And men do notice attractive women. Even if they’re very happy in their current relationship. Over-reacting to normal behavior that (as far as we can tell from here) did not cross any line of decency or social norms, is gong to harm the relationship vastly more than whatever he did in that restaurant.
Speaking as a woman, I just want to say really clearly that no, I don’t think it’s wrong for a man to check out a pretty waitress just because he’s in a relationship with another woman. Now, if he oggles the waitress in a way that makes her uncomfortable, that’s wrong. But casually telling his girlfriend that the waitress reminds him of a soccer player? Not wrong.
I mean, it’s a bit crass to do it in front of you, for sure. Definitely rude. And he reacted oddly when he got caught.
It sounds to me (as others have said) that you’re insecure. Do you really think that the waitress cares what your guy thought of her? She gets checked out hundreds of times a day. She probably gets asked out constantly, and occasionally harrassed, by customers. She doesn’t want him, even if he wants her.
Another woman is always waiting out there. Worrying about it is ridiculous: some guys leave you, and some guys cheat, but those are all survivable events.
I’ve been married a long time. My husband has certainly been attracted to other people, and had crushes on people, and so have I. Humans are gonna be human.
Next time, say “Why are you looking at other women when you have this?” Then grab his head and bury it in your chest. It could just save your relationship.
On a slightly more serious note, my gf doesn’t like it when I check out other women. I realized due to her scrutiny that I check out ALL strangers who enter my field of vision. I generally am not looking for sexual partners but looking for possible threats.
ETA
At the Henri David Ball this year, there was a very gifted pole dancer. I was blown away by her skills. I was honestly not attracted to her a bit. I was just in awe of her talent. My gf refuses to believe this.
I found the whole evening as described pretty strange. Why did you eat the whole meal in silence? Is that usual? Meanwhile he is off in his own world. Clearly checking out the waitress, and then this weird story about it.
I guess I feel like I have no understanding of what was going through his mind, and maybe you don’t either.
I think you need to stop trying to thought police your boyfriend. Either take his explanation at face value or move on to a relationship where you feel more secure.
Since I feel like this matters to you, I’m a woman who has been married for 17 years.
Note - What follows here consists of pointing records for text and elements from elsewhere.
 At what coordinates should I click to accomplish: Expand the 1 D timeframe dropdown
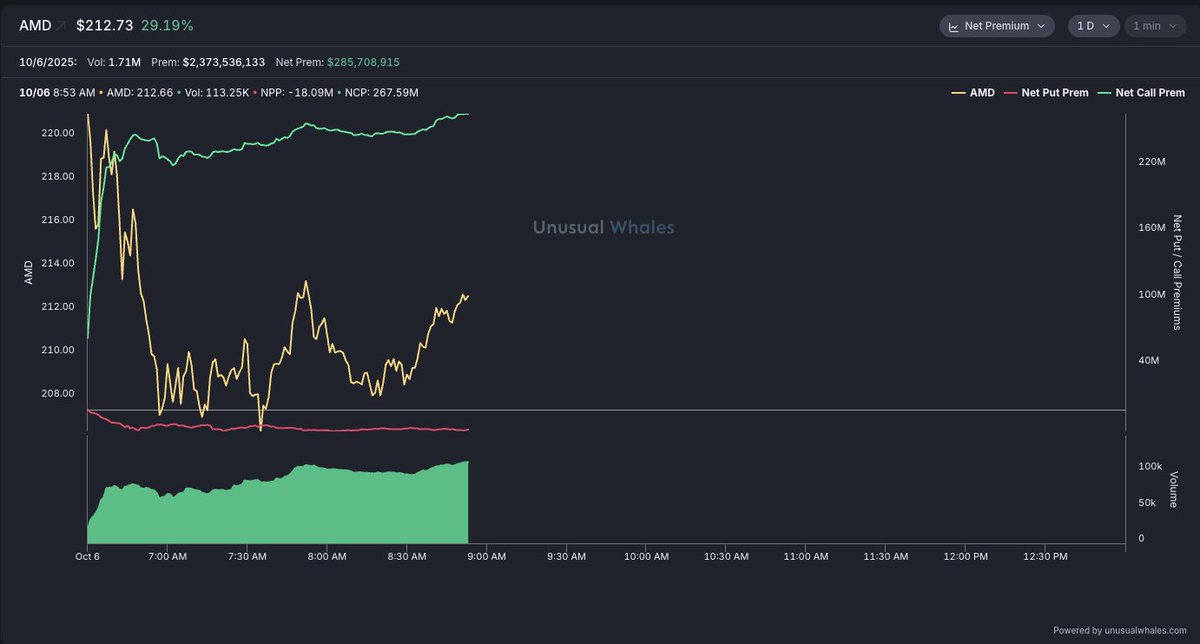(x=1093, y=26)
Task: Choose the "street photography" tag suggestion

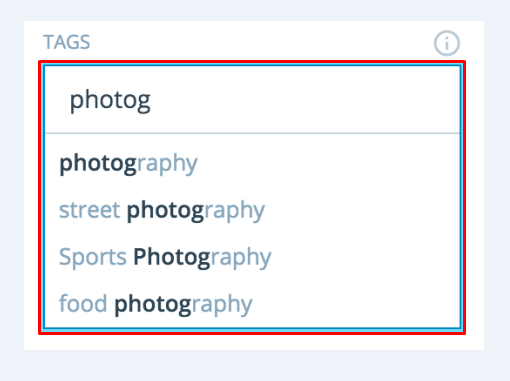Action: tap(252, 210)
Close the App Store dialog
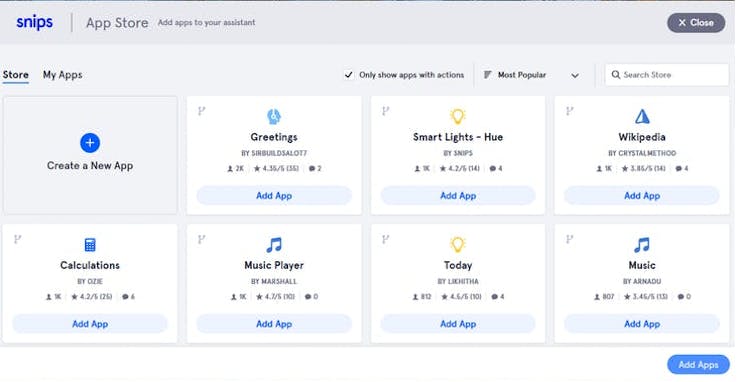Image resolution: width=740 pixels, height=382 pixels. pyautogui.click(x=696, y=22)
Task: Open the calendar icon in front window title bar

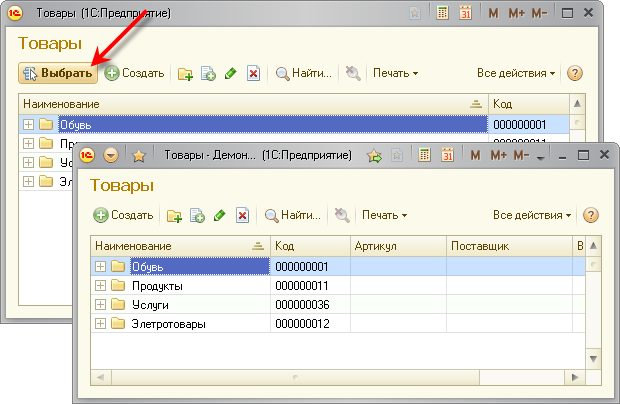Action: click(448, 156)
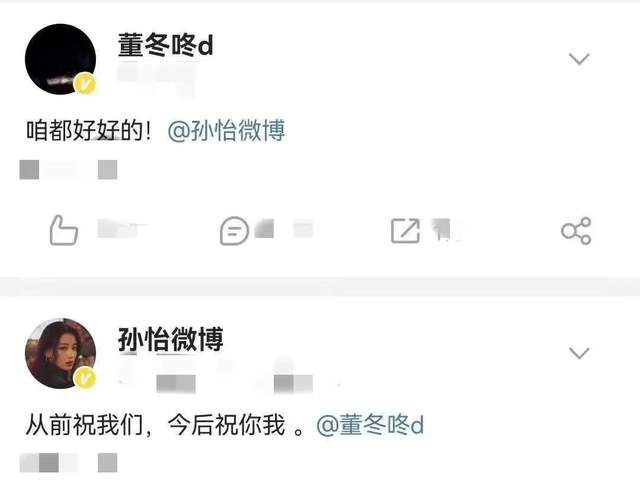Click blurred timestamp under 孙怡微博's name
The image size is (640, 492).
[x=229, y=376]
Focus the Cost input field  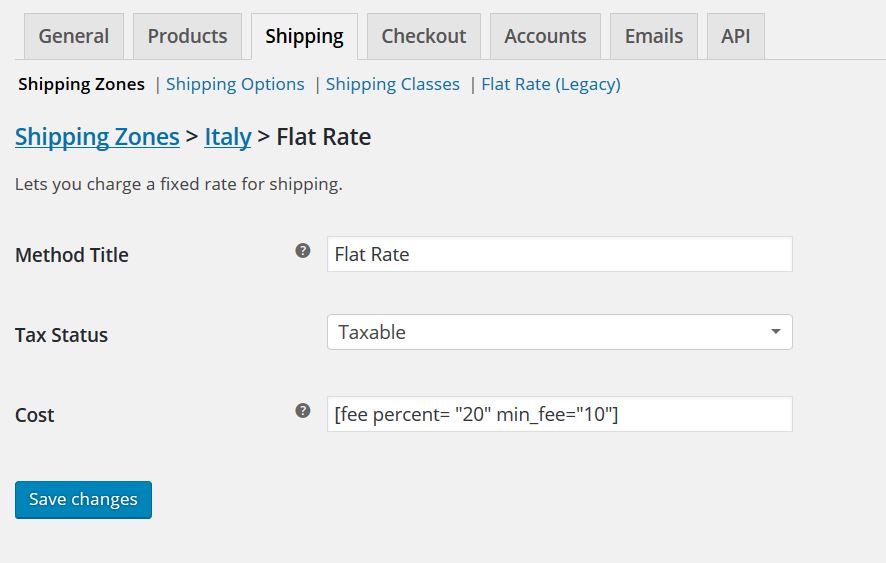pyautogui.click(x=559, y=414)
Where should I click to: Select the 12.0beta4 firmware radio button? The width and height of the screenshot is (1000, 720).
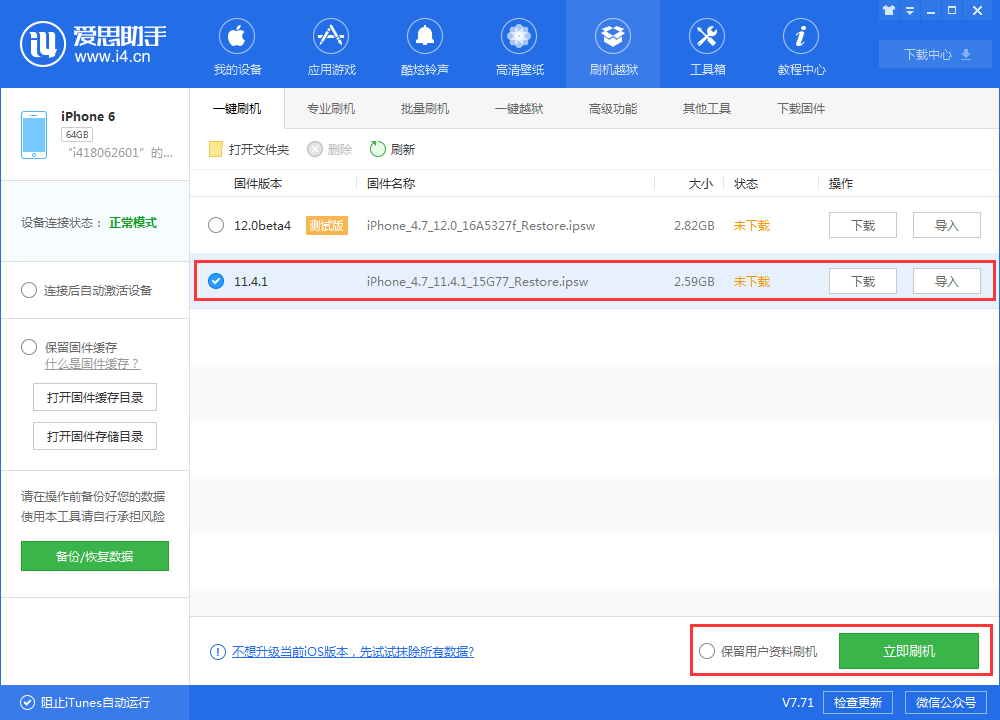216,225
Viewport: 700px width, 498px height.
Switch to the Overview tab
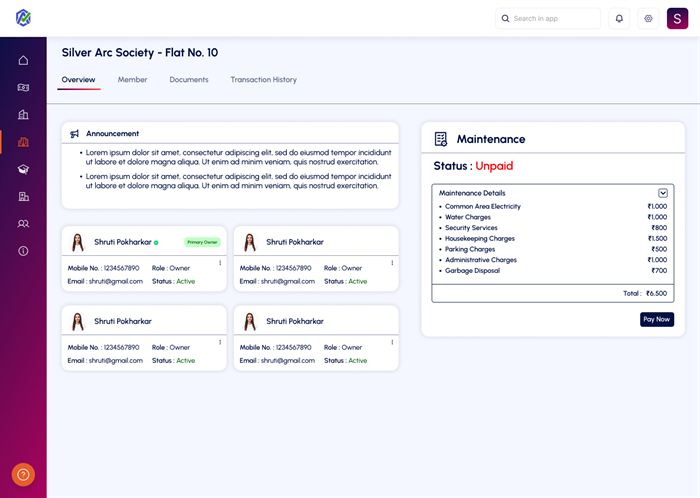[x=78, y=80]
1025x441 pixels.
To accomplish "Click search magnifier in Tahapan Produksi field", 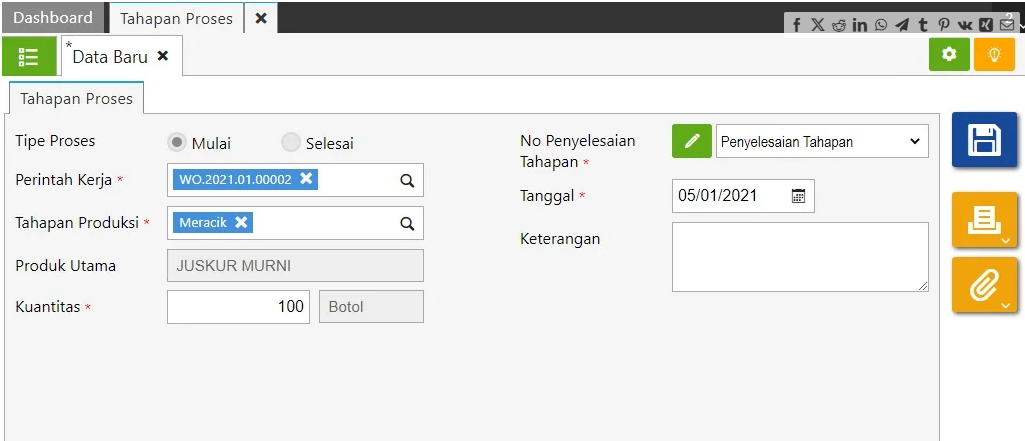I will [x=407, y=224].
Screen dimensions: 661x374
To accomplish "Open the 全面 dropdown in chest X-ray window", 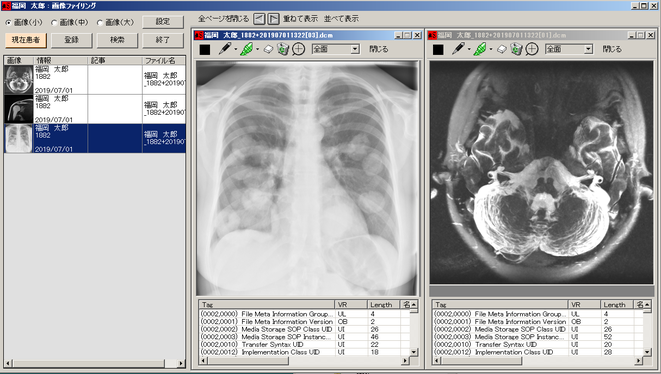I will tap(336, 49).
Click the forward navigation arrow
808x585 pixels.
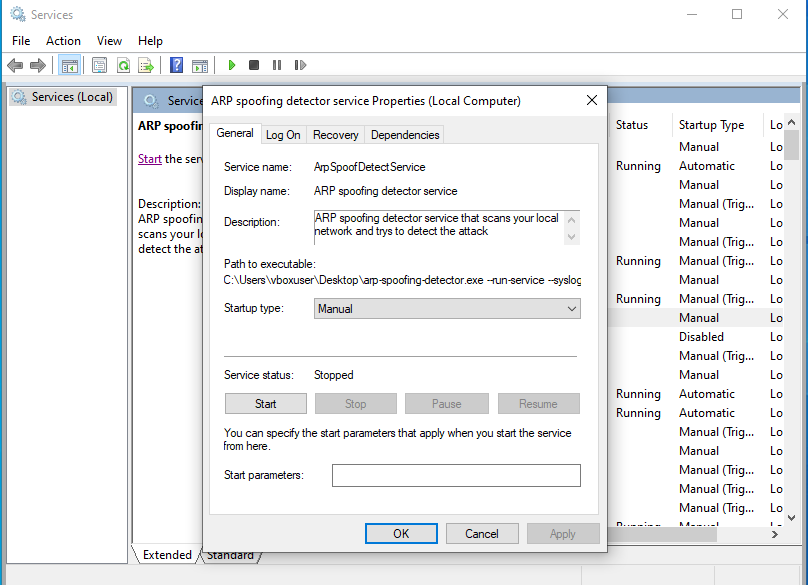(37, 65)
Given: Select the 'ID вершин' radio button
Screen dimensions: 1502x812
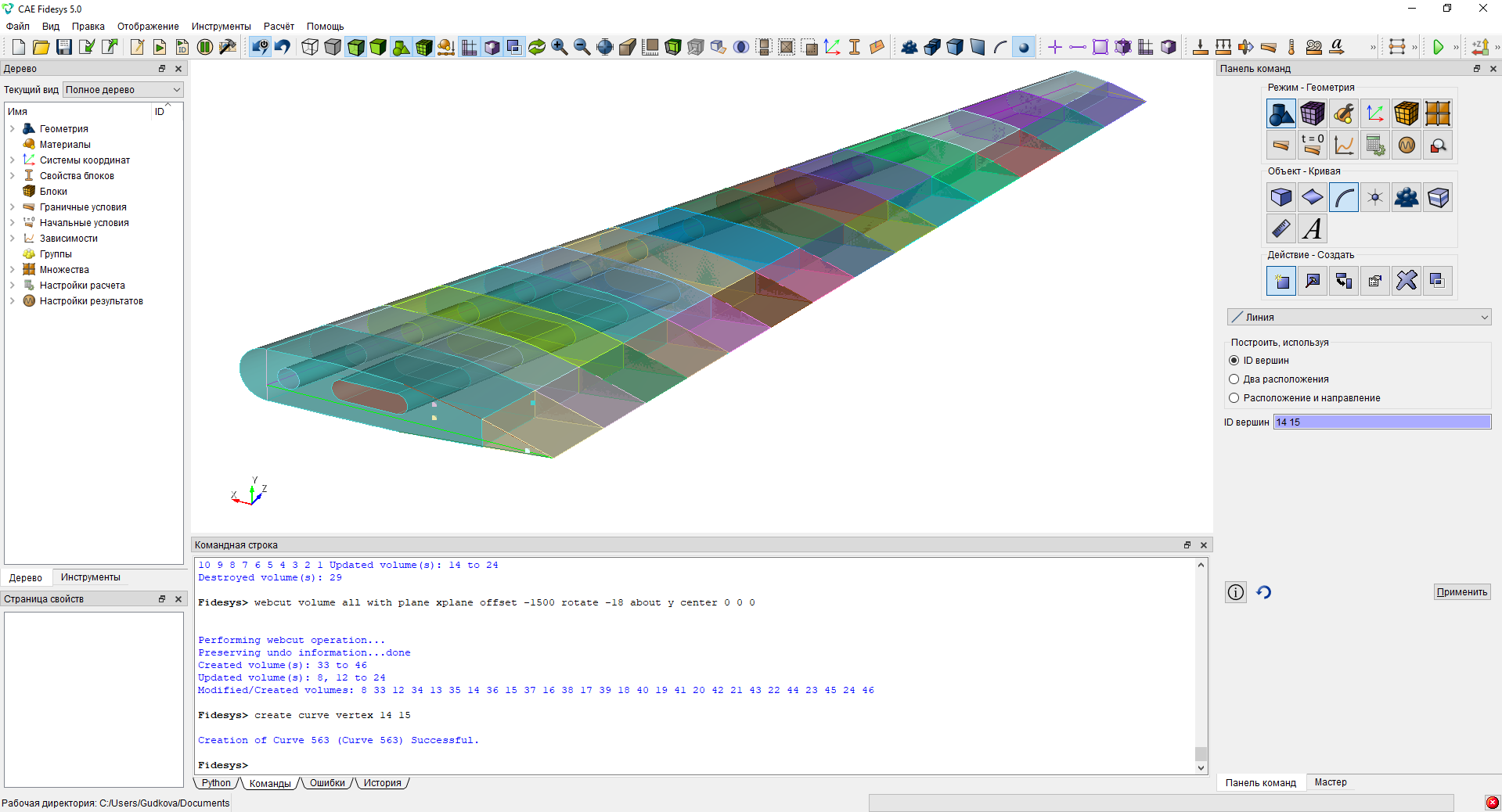Looking at the screenshot, I should pos(1234,361).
There are some bizarre and damaging ideas out there about what romantic relationships are supposed to look like, one of which seems to be, “He must attend to you and worship you and you only 24/7 or he doesn’t really love you” and that’s bullshit.
Men notice attractive women, women notice attractive men, people notice attractive people, and as long as we aren’t being boorish about it, it’s of no threat to anyone.
If this isn’t the kind of thing about which you can talk openly, honestly, calmly, and productively with him, my first thought would be to work on that.
My guess is that he WAS checking out the waitress, but men do that. And women do it to. It doesn’t mean anything. If an exceptionally attractive person walks by, it’s hard not to notice.
Now, if he had been actively flirting with her, that’s another thing. But he wasn’t. Just a few casual glances, right?
My guess is that something about her kept him glancing at her, and then he noticed that you were getting unhappy and realized he was being very visible about it, and made up a story on the fly to placate you.
You should just let it go, unless it’s part of a larger pattern of behaviour you haven’t told us. And are you sure you didn’t express your displeasure at his wandering eyes? It sounds like he made up an excuse to get out of potential hot water.
I give it 50/50 is that he really was looking because she looked weirdly familiar, and he was trying to figure out why. That’s a little too weird to be a random made-up excuse.
But it doesn’t really matter. It doesn’t sound like he did anything wrong. Heck, he even tried to make conversation, which it sounds like maybe you didn’t.
Yes. Pulled out his phone. Looked at the TV. Looked at other people.
Wrong.
If you two are together, his attention should have been 100% directed at you, your speech, and how to make you comfortable.
Unless this was not a “date,” but more of a “hang out and grab some chow and a few drinks,” or if you two have been exclusive partners for years, which does not seem the case.
And the OP’s attention should have been similarly focused.
Where was the conversation, the speech, the attention? It’s not any way to behave on a date in the early stages of a relationship.
IMHO both parties are to blame for not having ownership of this “situation” as it was unfolding. It shows a lack of attention and concern, and TBH, I don’t see any future for this relationship.